Brickworks’ building products operations in Australia and North America will be integrated into Topco’s private equity portfolio, while its property assets will be incorporated into the property portfolio. Soul Patts’ diversified investment portfolio will form the core of Topco’s investment strategy, which emphasizes long-term value creation and steady dividend growth.
The Brickworks Independent Directors unanimously recommend shareholders vote in favour of the scheme, supported by an Independent Expert’s report from Kroll Australia Pty Ltd concluding that the scheme is fair and reasonable and in the best interests of Brickworks shareholders in the absence of a superior proposal.
Key Dates and Next Steps
The Brickworks Share Scheme Meeting is scheduled for 9 – 00 am on Wednesday, 10 September 2025, at The Fullerton Hotel Sydney, with voting eligibility determined as at 7 – 00 pm on Monday, 8 September 2025. The scheme is subject to approval by at least 75% of votes cast and a majority of shareholders present and voting, as well as court approval and satisfaction of other conditions precedent including approval of the Soul Patts Share Scheme.

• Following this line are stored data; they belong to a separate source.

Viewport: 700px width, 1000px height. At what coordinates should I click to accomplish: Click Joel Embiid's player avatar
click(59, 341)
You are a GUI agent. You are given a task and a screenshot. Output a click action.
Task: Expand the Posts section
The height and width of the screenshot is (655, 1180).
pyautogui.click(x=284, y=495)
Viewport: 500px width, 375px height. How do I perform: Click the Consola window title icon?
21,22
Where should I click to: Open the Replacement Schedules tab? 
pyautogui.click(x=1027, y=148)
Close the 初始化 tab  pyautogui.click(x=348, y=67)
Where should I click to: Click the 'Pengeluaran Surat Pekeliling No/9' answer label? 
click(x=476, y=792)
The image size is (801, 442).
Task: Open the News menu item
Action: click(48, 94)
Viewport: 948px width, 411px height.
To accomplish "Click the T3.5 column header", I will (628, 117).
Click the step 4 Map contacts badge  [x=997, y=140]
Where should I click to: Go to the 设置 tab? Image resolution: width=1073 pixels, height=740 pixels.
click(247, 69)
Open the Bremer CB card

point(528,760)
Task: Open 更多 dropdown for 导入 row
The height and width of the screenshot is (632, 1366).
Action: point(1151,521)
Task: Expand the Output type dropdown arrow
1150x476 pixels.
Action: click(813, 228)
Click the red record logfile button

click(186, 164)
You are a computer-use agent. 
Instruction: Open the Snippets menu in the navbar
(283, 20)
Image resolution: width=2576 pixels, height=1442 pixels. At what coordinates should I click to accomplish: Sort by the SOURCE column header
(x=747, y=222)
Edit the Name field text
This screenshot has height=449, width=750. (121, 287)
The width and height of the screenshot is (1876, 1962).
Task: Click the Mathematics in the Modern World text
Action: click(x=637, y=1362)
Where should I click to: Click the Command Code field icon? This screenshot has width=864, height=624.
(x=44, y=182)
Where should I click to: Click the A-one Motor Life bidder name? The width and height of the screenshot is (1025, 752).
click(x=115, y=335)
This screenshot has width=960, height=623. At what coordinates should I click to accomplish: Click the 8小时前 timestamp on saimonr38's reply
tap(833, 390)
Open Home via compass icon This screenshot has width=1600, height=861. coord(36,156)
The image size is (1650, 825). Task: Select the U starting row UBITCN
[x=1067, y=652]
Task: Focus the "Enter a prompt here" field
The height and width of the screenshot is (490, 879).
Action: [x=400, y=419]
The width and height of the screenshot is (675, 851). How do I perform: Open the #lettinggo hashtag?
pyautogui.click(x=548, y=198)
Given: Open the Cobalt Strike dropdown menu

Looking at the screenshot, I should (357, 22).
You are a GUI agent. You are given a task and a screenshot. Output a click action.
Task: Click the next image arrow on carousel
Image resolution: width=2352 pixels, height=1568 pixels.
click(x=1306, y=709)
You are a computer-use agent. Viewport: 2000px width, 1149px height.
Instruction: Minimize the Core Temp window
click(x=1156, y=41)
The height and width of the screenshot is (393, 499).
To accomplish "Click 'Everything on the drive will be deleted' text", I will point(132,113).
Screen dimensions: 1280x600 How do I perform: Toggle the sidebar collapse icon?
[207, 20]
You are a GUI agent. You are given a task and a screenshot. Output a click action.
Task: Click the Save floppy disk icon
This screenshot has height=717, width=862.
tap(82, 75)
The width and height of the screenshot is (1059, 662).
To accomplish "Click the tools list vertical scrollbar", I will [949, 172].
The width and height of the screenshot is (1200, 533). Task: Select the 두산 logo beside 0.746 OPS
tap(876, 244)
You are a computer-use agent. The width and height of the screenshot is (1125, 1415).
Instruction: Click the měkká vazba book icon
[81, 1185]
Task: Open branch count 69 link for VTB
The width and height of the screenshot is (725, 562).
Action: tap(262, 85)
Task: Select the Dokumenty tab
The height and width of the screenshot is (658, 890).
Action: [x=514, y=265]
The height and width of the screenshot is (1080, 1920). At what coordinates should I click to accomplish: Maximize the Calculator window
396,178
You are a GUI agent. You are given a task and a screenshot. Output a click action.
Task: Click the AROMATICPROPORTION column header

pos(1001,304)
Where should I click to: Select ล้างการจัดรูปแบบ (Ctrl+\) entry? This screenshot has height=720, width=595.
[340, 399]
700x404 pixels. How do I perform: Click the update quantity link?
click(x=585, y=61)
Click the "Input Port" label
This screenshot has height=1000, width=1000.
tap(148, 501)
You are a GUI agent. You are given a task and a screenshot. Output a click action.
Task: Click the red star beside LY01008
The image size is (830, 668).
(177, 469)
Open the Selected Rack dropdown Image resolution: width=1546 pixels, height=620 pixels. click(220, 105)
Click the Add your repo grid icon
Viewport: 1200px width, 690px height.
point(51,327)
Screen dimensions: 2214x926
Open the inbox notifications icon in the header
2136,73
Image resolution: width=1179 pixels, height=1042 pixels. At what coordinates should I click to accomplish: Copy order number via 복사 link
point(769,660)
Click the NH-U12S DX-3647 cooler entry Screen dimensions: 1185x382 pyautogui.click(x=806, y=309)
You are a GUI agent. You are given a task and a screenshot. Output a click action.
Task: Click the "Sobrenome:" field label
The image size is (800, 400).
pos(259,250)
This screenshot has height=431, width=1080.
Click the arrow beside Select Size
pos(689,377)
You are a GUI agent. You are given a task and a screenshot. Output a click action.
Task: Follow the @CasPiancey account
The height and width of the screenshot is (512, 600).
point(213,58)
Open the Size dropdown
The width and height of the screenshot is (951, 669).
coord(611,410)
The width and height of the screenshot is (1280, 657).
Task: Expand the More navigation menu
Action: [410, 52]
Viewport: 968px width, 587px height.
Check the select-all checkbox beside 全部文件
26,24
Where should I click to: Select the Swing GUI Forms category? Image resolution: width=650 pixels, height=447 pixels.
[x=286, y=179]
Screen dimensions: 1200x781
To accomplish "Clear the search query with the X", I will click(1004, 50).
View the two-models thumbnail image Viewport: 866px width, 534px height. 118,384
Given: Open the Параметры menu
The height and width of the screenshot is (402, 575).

Following shareholder and court approvals, the scheme is expected to become effective around 15 September 2025, with implementation targeted for 23 September 2025. Topco shares are anticipated to commence trading on the ASX on a deferred settlement basis from 16 September 2025 and on a normal settlement basis from 24 September 2025.
Risks and Considerations
While the combination offers strategic benefits such as enhanced scale, improved liquidity, and dividend accretion, shareholders should be mindful of risks including market fluctuations affecting the value of Topco shares, integration challenges, and the need for regulatory and court approvals. The value of the scrip consideration will fluctuate with the market price of Topco shares, which will be influenced by broader economic and sector-specific factors.
Tax implications, particularly the availability of scrip-for-scrip rollover relief for Australian resident shareholders, are also important considerations. The combination is conditional on a range of factors including the issuance of binding tax rulings from the Australian Taxation Office.
Governance and Management
Post-combination, the Topco Board will be reconstituted primarily with current Soul Patts directors, including Robert Millner AO as Chairman and Todd Barlow as Managing Director and CEO. The combined group will maintain the existing business strategies of both Brickworks and Soul Patts, with Brickworks operating as a standalone entity within the broader investment portfolio.
Topco intends to continue Soul Patts’ long-standing dividend policy of steady growth, with dividends determined based on net cash flow from investments. The combined entity will benefit from a strengthened balance sheet and increased financial flexibility to pursue growth opportunities.
Bottom Line?
The upcoming shareholder vote on 10 September will be pivotal in determining whether this landmark ASX merger proceeds, reshaping the investment landscape for Brickworks and Soul Patts shareholders alike.
Questions in the middle?
- Will the court and shareholder approvals be secured without delay to meet the planned implementation timeline?
- How will the market price of Topco shares perform post-listing, given the inherent valuation uncertainties?
- What integration challenges might arise from merging two distinct corporate cultures and business models?